PROBLEM DESCRIPTION ▸
A faithful copy of all the entries is required, with no pictures in it.

[[ DATA IN THIS EXERCISE open ]]

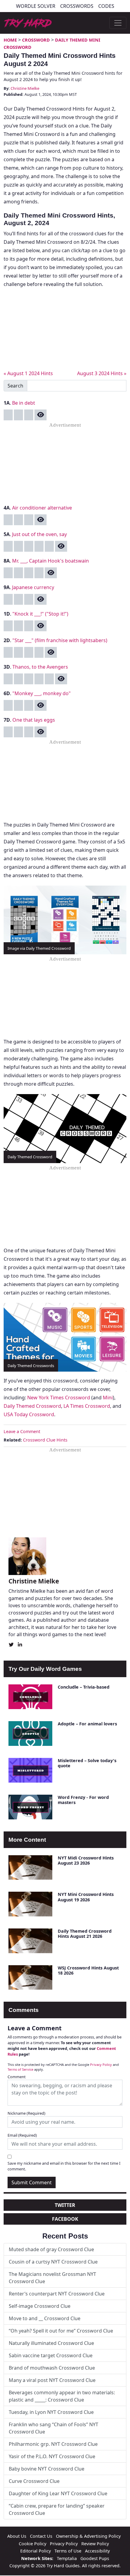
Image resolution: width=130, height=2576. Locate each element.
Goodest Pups (94, 2558)
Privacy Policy (101, 2064)
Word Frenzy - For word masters (83, 1799)
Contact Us (41, 2536)
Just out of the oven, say (39, 534)
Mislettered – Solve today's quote (87, 1763)
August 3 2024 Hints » (101, 373)
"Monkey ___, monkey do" (41, 693)
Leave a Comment (22, 1431)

[[ DATA IN THIS EXERCISE closed ]]

PROBLEM SOLUTION ▸
Image resolution: width=130, height=2576. Locate each element.
Goodest Pups (94, 2558)
Privacy Policy (101, 2064)
Word Frenzy - For word masters (83, 1799)
Contact Us (41, 2536)
Just out of the oven, say (39, 534)
Mislettered – Solve today's quote (87, 1763)
August 3 2024 Hints » (101, 373)
"Monkey ___, monkey do" (41, 693)
Leave a Comment (22, 1431)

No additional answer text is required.